I love Grease. Let me make sure you understand. I. Love. Grease. The play. The movie. The songs. It’s fun, it’s tongue-in-cheek, and it’s definitely a throwback.
But something I’ve recently been rolling around in my mind: Why does Sandy end up changing, while Danny (ultimately) stays the same?
Now, of course, Danny does his whole ‘I’m gonna join a sports team and be a good guy’ routine. High-jinks ensue, obviously. But at the end of the day, (and the end of the movie) Sandy shows up in sky-high heels, skinny black attire, and a new ‘do’; while Danny simply shrugs off his Letterman jacket and he’s back to his old self.
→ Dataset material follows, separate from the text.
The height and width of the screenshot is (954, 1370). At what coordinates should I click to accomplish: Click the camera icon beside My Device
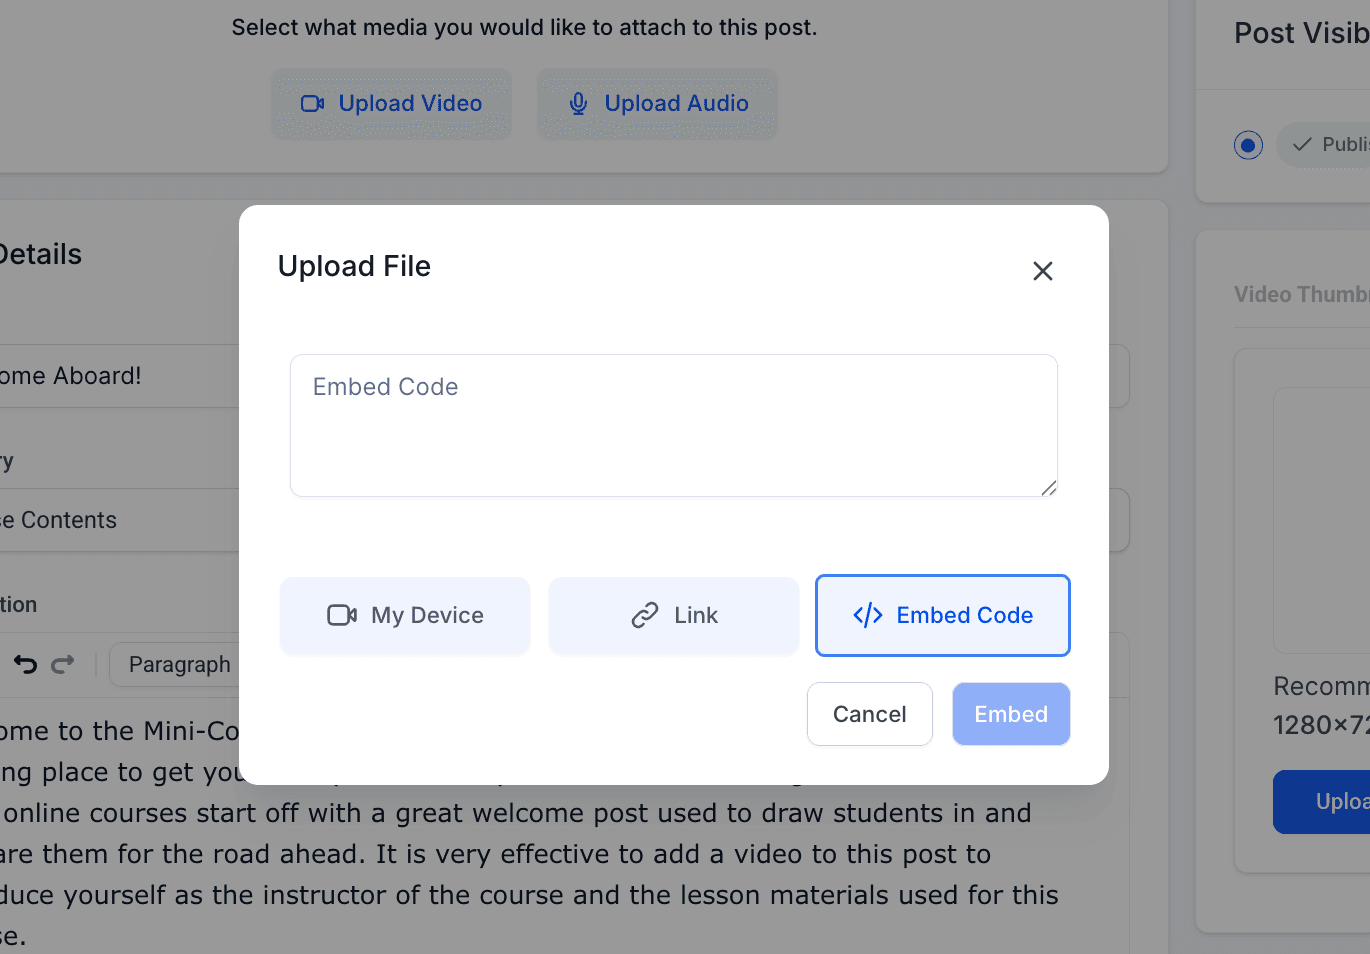342,615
Sure, he’s matured and grown in his attempt to win Sandy back (remind me again the lessons he learns). But the fact remains that Sandy goes from one extreme to another in order fit in with Danny’s crew, rather than meeting him half-way.
Sometimes I feel like I’m trying to see the negative in everything. “Maybe I’m being too nick-picky” I think to myself, “maybe I’m going on a feminist rant. Grease is a great movie, and Rizzo’s solo is one for the ages.” Then I remember that even amazing movies like Grease have some really crappy morals snuck in under all that jazz: change everything about yourself, become cool, and you’ll be accepted, loved, and get the guy.
Maybe the original Sandy had a stick up her ass, and maybe she needed to let her hair down a bit (figuratively and literally), but ultimately she changed her entire personality and wardrobe for a guy. That’s kind of a bummer.
Bechdel Test: Huge Pass! Have you seen the Pink Ladies?!
To See or Not to See: It’s a Classic, definitely a Must See. But it’s also dated, and it’s okay to see the flaws.